Render every nonblank line of the records below as a row in a Markdown table with two columns, "Index" for the running line number and "Text" for the line itself. Leave out blank lines.

╭─ MATERIAL PROVIDED

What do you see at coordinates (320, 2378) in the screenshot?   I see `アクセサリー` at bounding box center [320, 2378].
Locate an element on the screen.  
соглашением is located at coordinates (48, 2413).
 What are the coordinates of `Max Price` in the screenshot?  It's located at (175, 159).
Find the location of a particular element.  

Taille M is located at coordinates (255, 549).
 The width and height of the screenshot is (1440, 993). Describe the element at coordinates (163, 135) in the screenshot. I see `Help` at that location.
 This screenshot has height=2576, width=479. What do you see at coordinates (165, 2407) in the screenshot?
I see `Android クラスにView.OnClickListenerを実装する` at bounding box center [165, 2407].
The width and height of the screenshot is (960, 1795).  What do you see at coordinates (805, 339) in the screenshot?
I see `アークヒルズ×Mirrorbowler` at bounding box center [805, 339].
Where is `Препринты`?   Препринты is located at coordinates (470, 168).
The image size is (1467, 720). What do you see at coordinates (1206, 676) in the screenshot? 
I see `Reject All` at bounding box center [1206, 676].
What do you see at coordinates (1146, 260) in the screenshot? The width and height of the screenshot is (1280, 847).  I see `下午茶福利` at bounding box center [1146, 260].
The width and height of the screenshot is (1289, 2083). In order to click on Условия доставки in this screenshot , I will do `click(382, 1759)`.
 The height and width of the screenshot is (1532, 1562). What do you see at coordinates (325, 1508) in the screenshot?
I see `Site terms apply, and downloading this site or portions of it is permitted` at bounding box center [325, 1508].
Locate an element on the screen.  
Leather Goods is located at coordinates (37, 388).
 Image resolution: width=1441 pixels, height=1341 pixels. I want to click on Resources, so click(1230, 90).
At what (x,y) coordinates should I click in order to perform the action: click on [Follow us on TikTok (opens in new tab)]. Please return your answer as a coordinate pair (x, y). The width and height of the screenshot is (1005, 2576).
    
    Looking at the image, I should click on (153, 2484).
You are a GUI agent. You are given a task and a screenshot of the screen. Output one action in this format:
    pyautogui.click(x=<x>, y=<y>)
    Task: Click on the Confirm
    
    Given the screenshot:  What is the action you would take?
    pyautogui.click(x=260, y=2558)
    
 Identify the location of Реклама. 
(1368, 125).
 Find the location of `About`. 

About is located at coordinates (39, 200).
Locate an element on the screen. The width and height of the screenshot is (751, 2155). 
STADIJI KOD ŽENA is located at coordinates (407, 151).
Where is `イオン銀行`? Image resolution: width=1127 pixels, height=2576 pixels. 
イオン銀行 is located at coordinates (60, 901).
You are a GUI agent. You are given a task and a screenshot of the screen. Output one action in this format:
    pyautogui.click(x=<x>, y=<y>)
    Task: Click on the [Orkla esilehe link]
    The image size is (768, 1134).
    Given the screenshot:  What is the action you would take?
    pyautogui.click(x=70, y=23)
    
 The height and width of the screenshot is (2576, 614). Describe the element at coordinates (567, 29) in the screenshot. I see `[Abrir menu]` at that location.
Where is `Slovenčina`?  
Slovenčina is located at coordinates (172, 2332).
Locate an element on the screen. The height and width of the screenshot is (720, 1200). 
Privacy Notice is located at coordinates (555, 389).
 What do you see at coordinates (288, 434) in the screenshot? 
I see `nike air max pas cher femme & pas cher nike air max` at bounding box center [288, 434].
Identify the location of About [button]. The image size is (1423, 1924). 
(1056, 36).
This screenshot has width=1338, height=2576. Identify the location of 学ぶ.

╰─

- _ANSWER TO THIS TASK_:
| Index | Text |
|---|---|
| 1 | What do you see at coordinates (320, 2378) in the screenshot?   I see `アクセサリー` at bounding box center [320, 2378]. |
| 2 | Locate an element on the screen.   |
| 3 | соглашением is located at coordinates (48, 2413). |
| 4 |  What are the coordinates of `Max Price` in the screenshot?  It's located at (175, 159). |
| 5 | Find the location of a particular element.   |
| 6 | Taille M is located at coordinates (255, 549). |
| 7 |  The width and height of the screenshot is (1440, 993). Describe the element at coordinates (163, 135) in the screenshot. I see `Help` at that location. |
| 8 |  This screenshot has height=2576, width=479. What do you see at coordinates (165, 2407) in the screenshot? |
| 9 | I see `Android クラスにView.OnClickListenerを実装する` at bounding box center [165, 2407]. |
| 10 | The width and height of the screenshot is (960, 1795).  What do you see at coordinates (805, 339) in the screenshot? |
| 11 | I see `アークヒルズ×Mirrorbowler` at bounding box center [805, 339]. |
| 12 | Where is `Препринты`?   Препринты is located at coordinates (470, 168). |
| 13 | The image size is (1467, 720). What do you see at coordinates (1206, 676) in the screenshot?  |
| 14 | I see `Reject All` at bounding box center [1206, 676]. |
| 15 | What do you see at coordinates (1146, 260) in the screenshot? The width and height of the screenshot is (1280, 847).  I see `下午茶福利` at bounding box center [1146, 260]. |
| 16 | The width and height of the screenshot is (1289, 2083). In order to click on Условия доставки in this screenshot , I will do `click(382, 1759)`. |
| 17 |  The height and width of the screenshot is (1532, 1562). What do you see at coordinates (325, 1508) in the screenshot? |
| 18 | I see `Site terms apply, and downloading this site or portions of it is permitted` at bounding box center [325, 1508]. |
| 19 | Locate an element on the screen.   |
| 20 | Leather Goods is located at coordinates (37, 388). |
| 21 |  Image resolution: width=1441 pixels, height=1341 pixels. I want to click on Resources, so click(1230, 90). |
| 22 | At what (x,y) coordinates should I click in order to perform the action: click on [Follow us on TikTok (opens in new tab)]. Please return your answer as a coordinate pair (x, y). The width and height of the screenshot is (1005, 2576). |
| 23 |     Looking at the image, I should click on (153, 2484). |
| 24 | You are a GUI agent. You are given a task and a screenshot of the screen. Output one action in this format: |
| 25 |     pyautogui.click(x=<x>, y=<y>) |
| 26 |     Task: Click on the Confirm |
| 27 |     Given the screenshot:  What is the action you would take? |
| 28 |     pyautogui.click(x=260, y=2558) |
| 29 |  Identify the location of Реклама.  |
| 30 | (1368, 125). |
| 31 |  Find the location of `About`.  |
| 32 | About is located at coordinates (39, 200). |
| 33 | Locate an element on the screen. The width and height of the screenshot is (751, 2155).  |
| 34 | STADIJI KOD ŽENA is located at coordinates (407, 151). |
| 35 | Where is `イオン銀行`? Image resolution: width=1127 pixels, height=2576 pixels.  |
| 36 | イオン銀行 is located at coordinates (60, 901). |
| 37 | You are a GUI agent. You are given a task and a screenshot of the screen. Output one action in this format: |
| 38 |     pyautogui.click(x=<x>, y=<y>) |
| 39 |     Task: Click on the [Orkla esilehe link] |
| 40 |     The image size is (768, 1134). |
| 41 |     Given the screenshot:  What is the action you would take? |
| 42 |     pyautogui.click(x=70, y=23) |
| 43 |  The height and width of the screenshot is (2576, 614). Describe the element at coordinates (567, 29) in the screenshot. I see `[Abrir menu]` at that location. |
| 44 | Where is `Slovenčina`?   |
| 45 | Slovenčina is located at coordinates (172, 2332). |
| 46 | Locate an element on the screen. The height and width of the screenshot is (720, 1200).  |
| 47 | Privacy Notice is located at coordinates (555, 389). |
| 48 |  What do you see at coordinates (288, 434) in the screenshot?  |
| 49 | I see `nike air max pas cher femme & pas cher nike air max` at bounding box center [288, 434]. |
| 50 | Identify the location of About [button]. The image size is (1423, 1924).  |
| 51 | (1056, 36). |
| 52 | This screenshot has width=1338, height=2576. Identify the location of 学ぶ. |